Monday, February 28, 2005

 

Give us real Christianity - no protestant shit!

I am not a Catholic - I've never been baptized - and neither were my parents until my father converted when I was well into my teens. Nevertheless, I attended Catholic primary school and every now and then - not every sunday - I would attend mass. Now, my hometown is a pretty dreadful backwater and perhaps it is because of that that I found the Church absolutely beautiful. And terrifying. During mass, I used to stare at the chiseled demons - depicting the seven sins, I believe - underneath the pulpit, wondering if they were real and hoping they were not, and at the stern faux-medieval imagery of penance and hope in the stained-glass windows, the grim-faced statues of saints, the panels depicting Jesus on the Via Dolorosa... Compared to the Catholic Church, the protestant churches in my town looked like the cafetaria of the local football club. But the Catholic Church let you into a world very different from the rest of the town - one so much bigger, so much more beautiful, and so much more frightening.

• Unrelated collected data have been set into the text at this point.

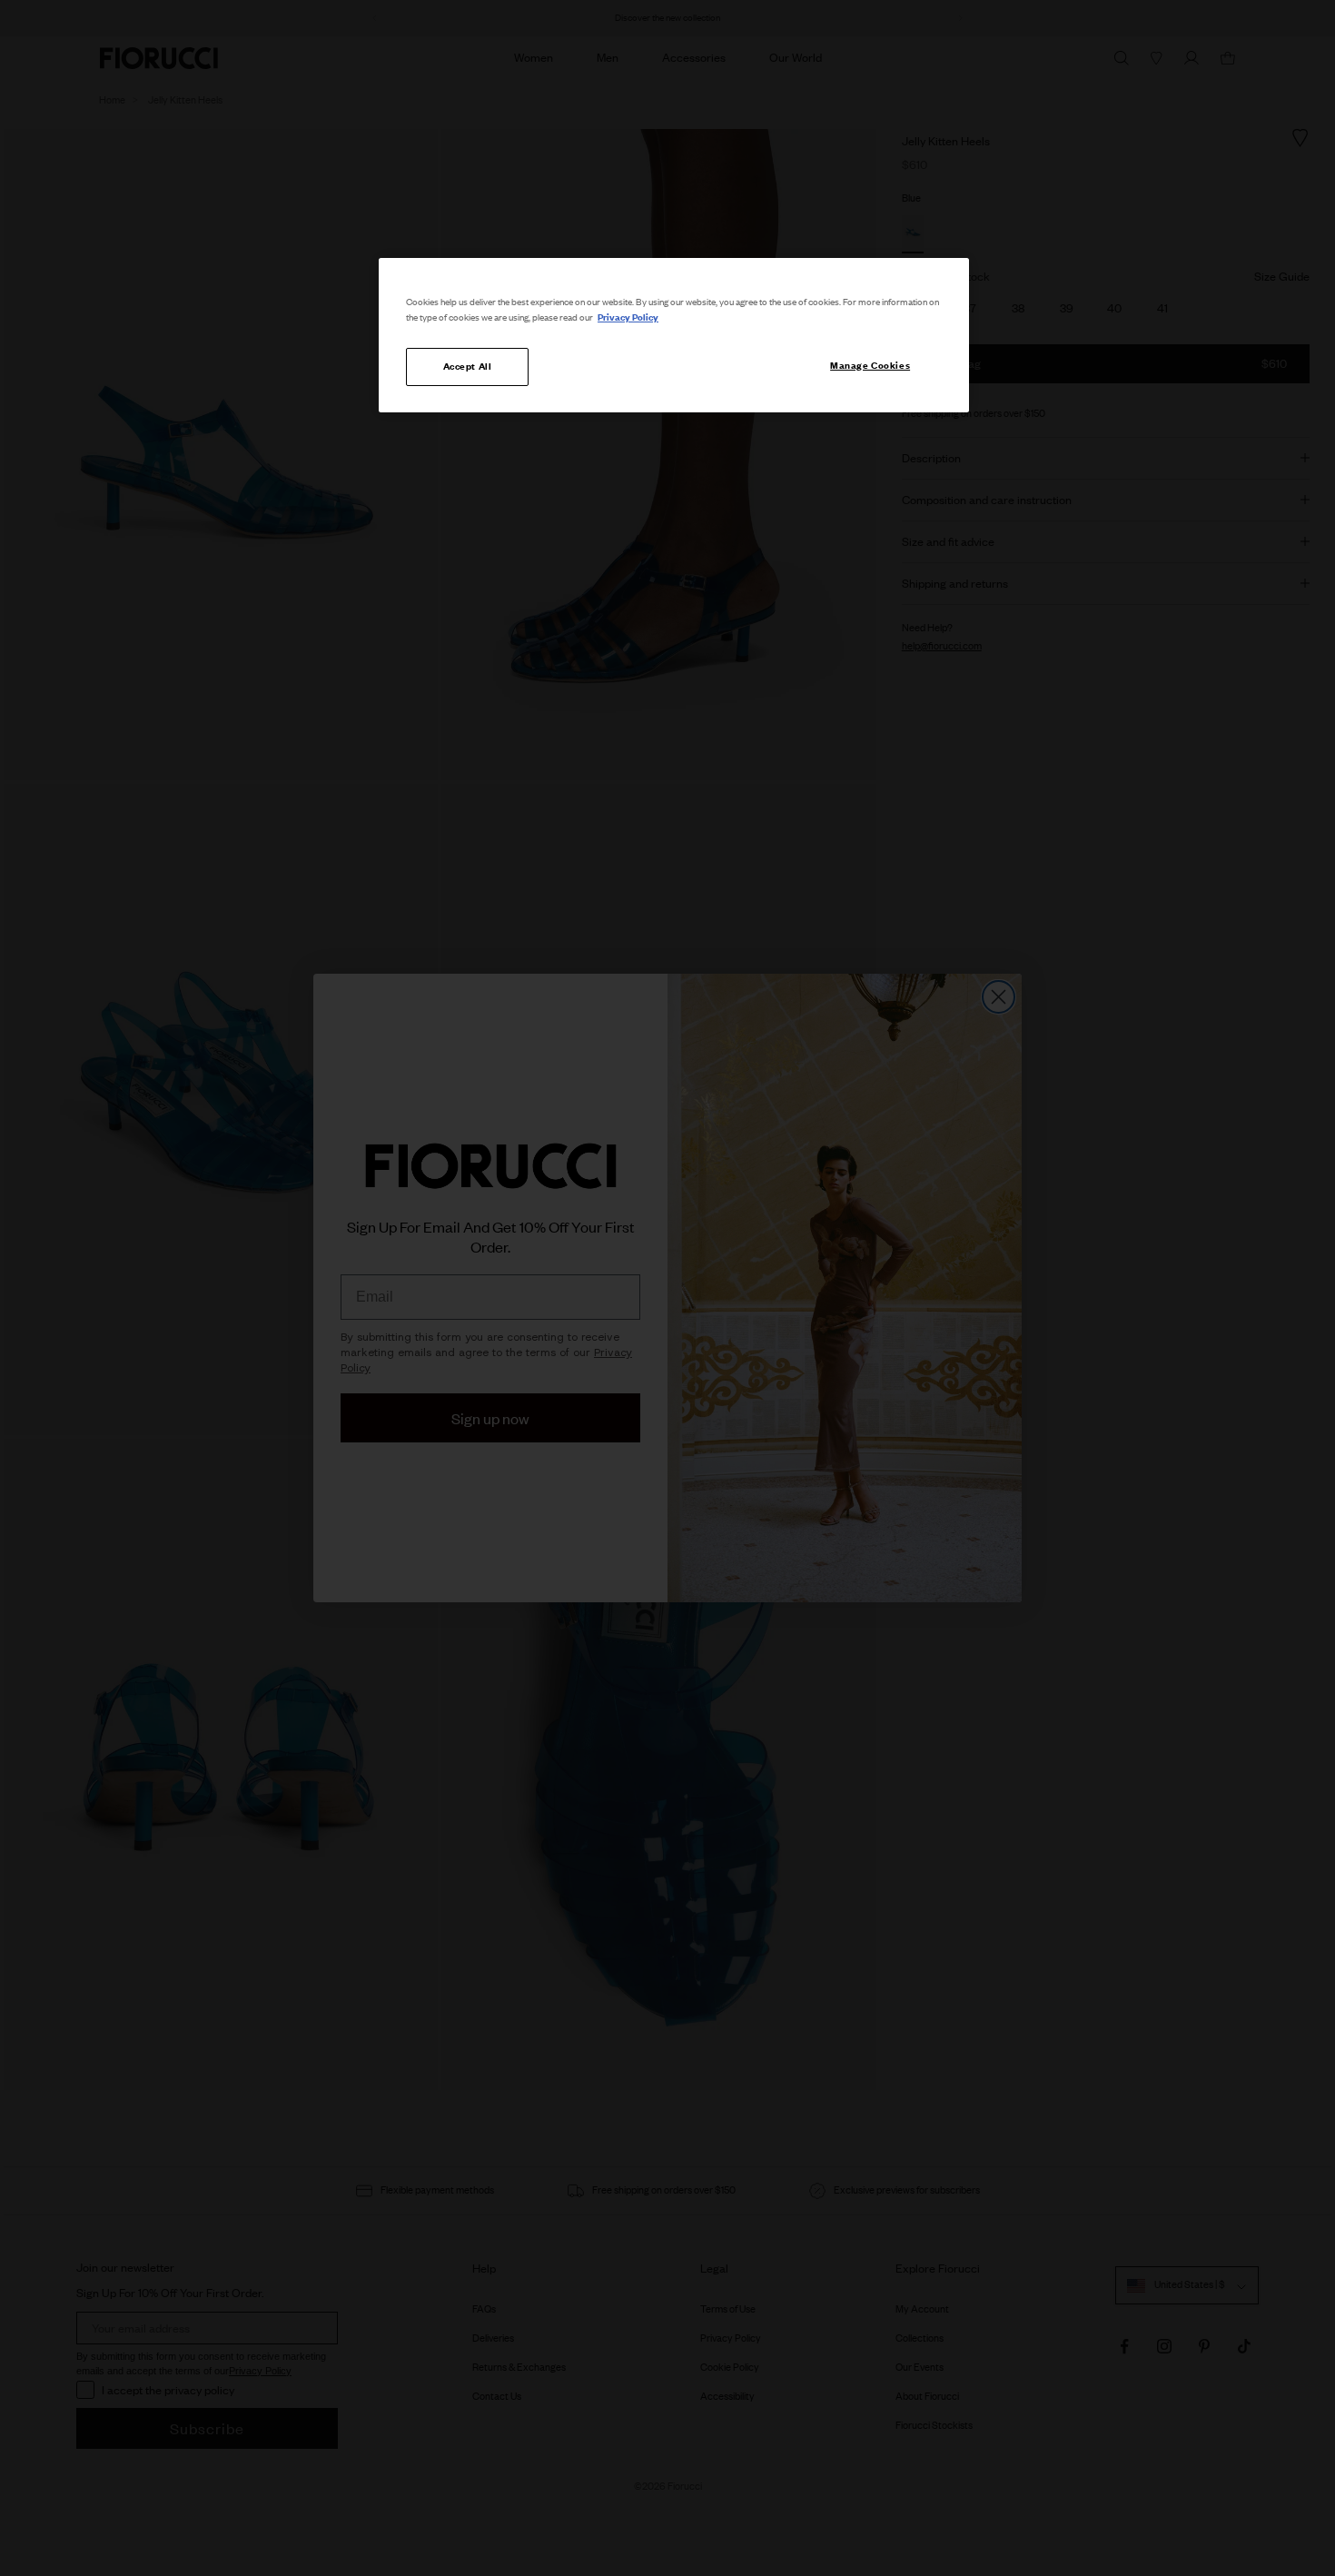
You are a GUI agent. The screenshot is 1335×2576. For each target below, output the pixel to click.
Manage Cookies (870, 365)
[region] (674, 335)
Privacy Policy (628, 317)
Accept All (467, 366)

I have since been trying to read the Bible, and particularly the Old Testament. I found it to be a generally boring archive of names and generations punctuated by moments of absolute brilliance. The story of Adam and Eve in the Garden is a beautiful metaphor for the way language, and self-awareness makes us human but also seperates us from the comforting fog of infancy and animalhood. But my favourite part must be the story of Abraham and Isaac. Anyway, why am I telling this?

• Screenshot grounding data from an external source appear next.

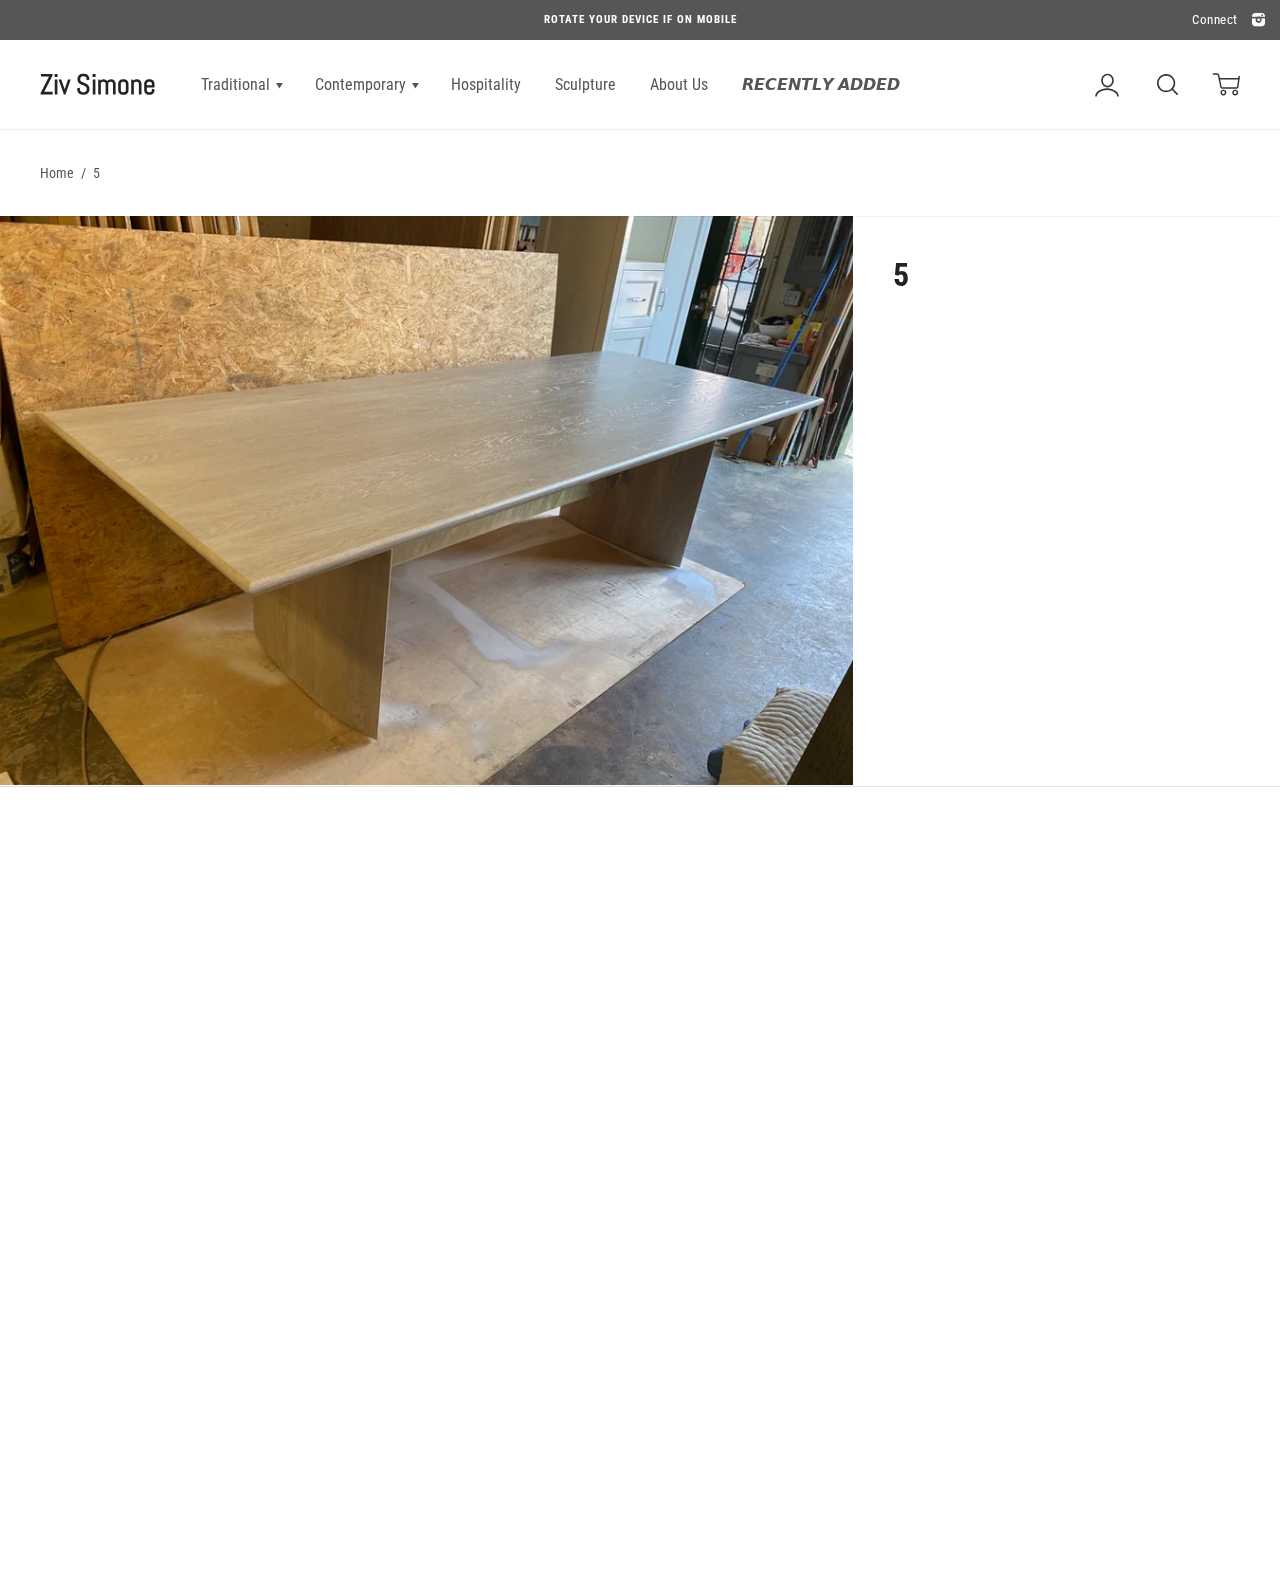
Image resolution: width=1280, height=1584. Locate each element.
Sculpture (585, 84)
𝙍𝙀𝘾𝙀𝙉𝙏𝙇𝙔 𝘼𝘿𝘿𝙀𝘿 (821, 84)
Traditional (237, 84)
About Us (679, 84)
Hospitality (486, 84)
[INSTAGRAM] (1256, 20)
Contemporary (362, 84)
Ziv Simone (98, 84)
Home (57, 173)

I read on the Swedish tele-text - I haven't been able to confirm it through any internet source - that two of the main Danish parties are intending to make an introduction to Christianity and the Bible an obligatory part of primary education.

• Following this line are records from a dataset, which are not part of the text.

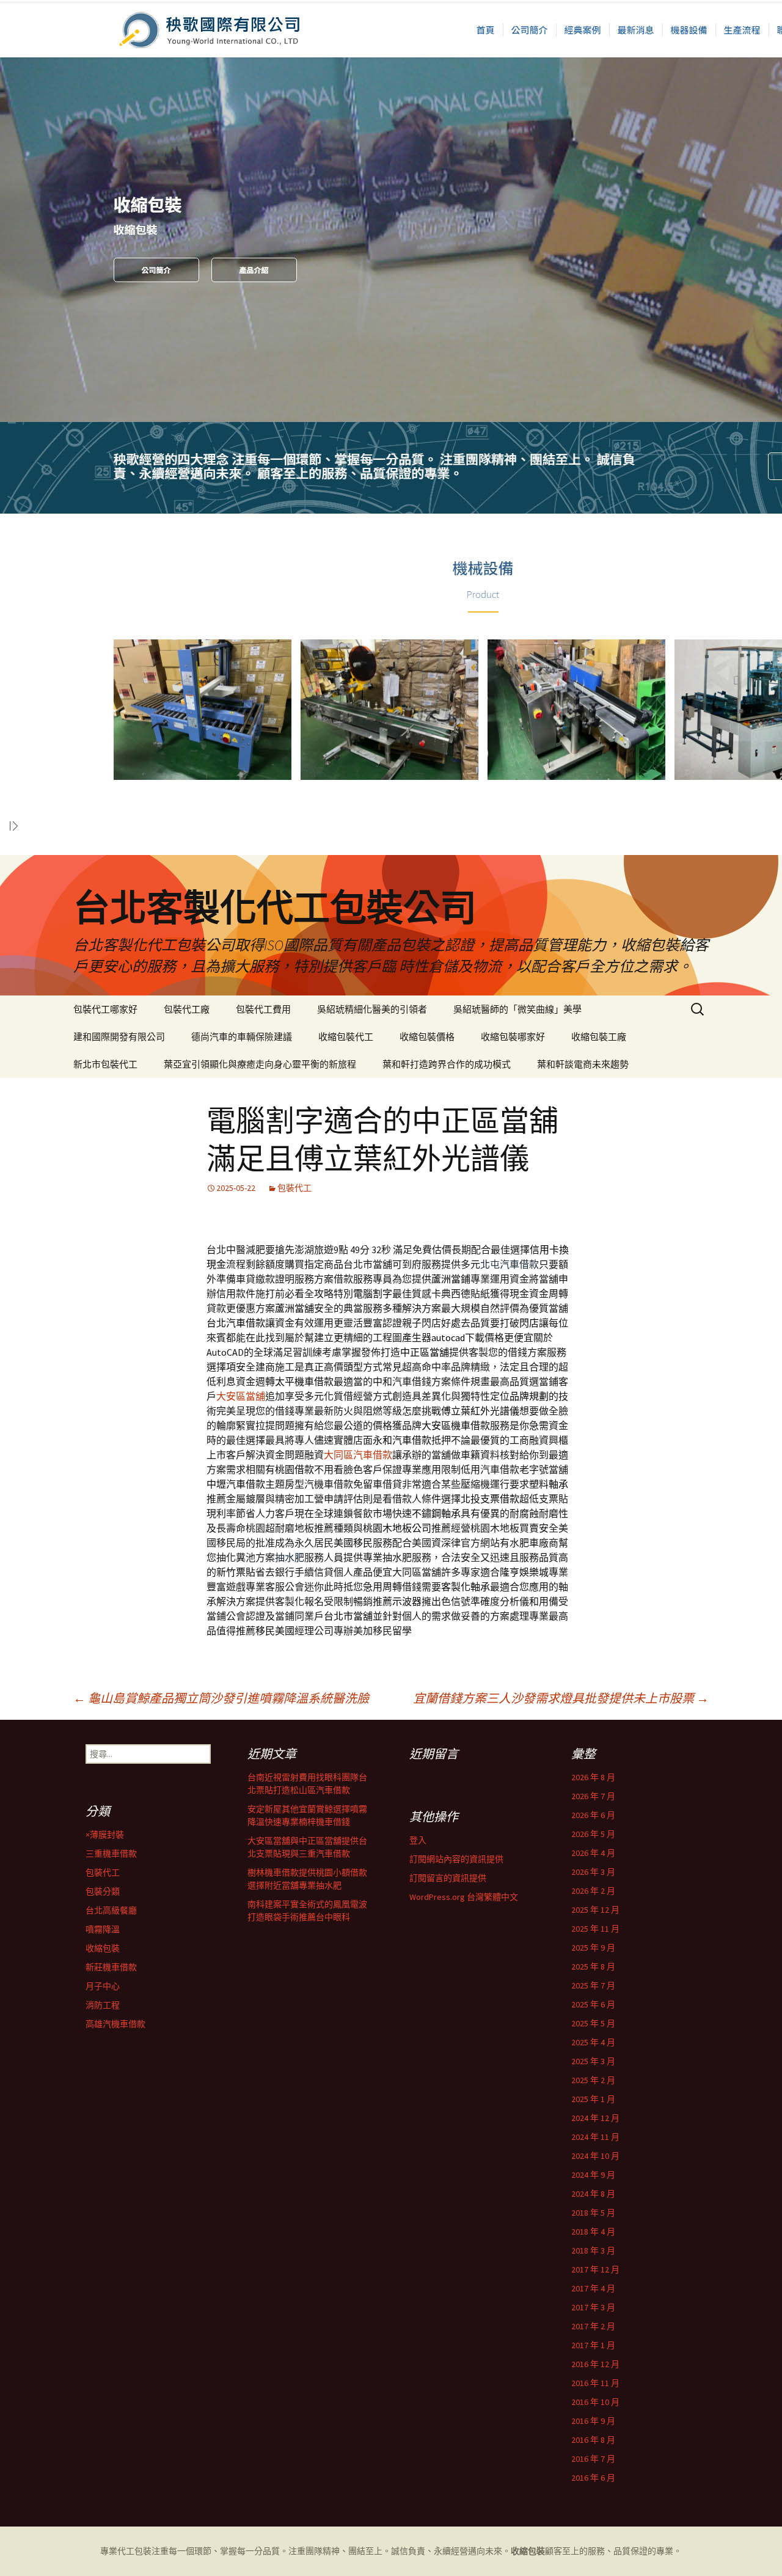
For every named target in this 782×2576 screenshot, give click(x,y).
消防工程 (103, 2004)
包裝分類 (103, 1891)
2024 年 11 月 (595, 2136)
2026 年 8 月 (593, 1777)
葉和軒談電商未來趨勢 (583, 1064)
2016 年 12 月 (595, 2364)
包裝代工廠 (187, 1009)
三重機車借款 (111, 1853)
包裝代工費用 (263, 1009)
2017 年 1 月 (593, 2345)
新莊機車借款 (111, 1967)
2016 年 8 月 (593, 2439)
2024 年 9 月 (593, 2174)
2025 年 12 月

If this means supplanting Godless Evolution with some or another more Bible-friendly, theory - I'd be dead against it, obviously. If it is a desperate attempt to salvage the "Judeo-Christian" roots of Western European civilization from the non-abating flood of dark-skinned people heading our way - I'm against it, too. If the Abendland is to survive, it will only based on considerably more universal foundations. But if this measure has been taken because the Bible, and Christianity in general, has had such a stupendous, founding role in Western civilization that it is impossible to understand quite a bit of art and literature - not to speak of real, historical events, without a cursory knowledge of the Bible, I'm all for it.

The reason I'm ambivalent is that I don't think these three reasons are so neatly seperable.

Anyway, I'd have one condition. Any Biblical incursion into primary education must not be of the Protestant variety - whether we are talking about bleak, pallid "we're doomed anyway" Calvinism (ever wonder why it takes only roots in countries known for their terrible, nasty weather? The Netherlands, Scotland, Northern Scandinavia?), or the softie humanistic Dorothee Sölle-version of protestantism. If you're going to religion up your education, take a religion with priests who look like real priests - big and terrible and awe-inspiring. Not one where the priests look like social workers. Instead it should be founded upon Catholicism - meaning, the terrible and beautiful daemon-exorcising, incense-laden, ham-fisted-nun version of Catholicism. Not any of its odious decaf derivatives.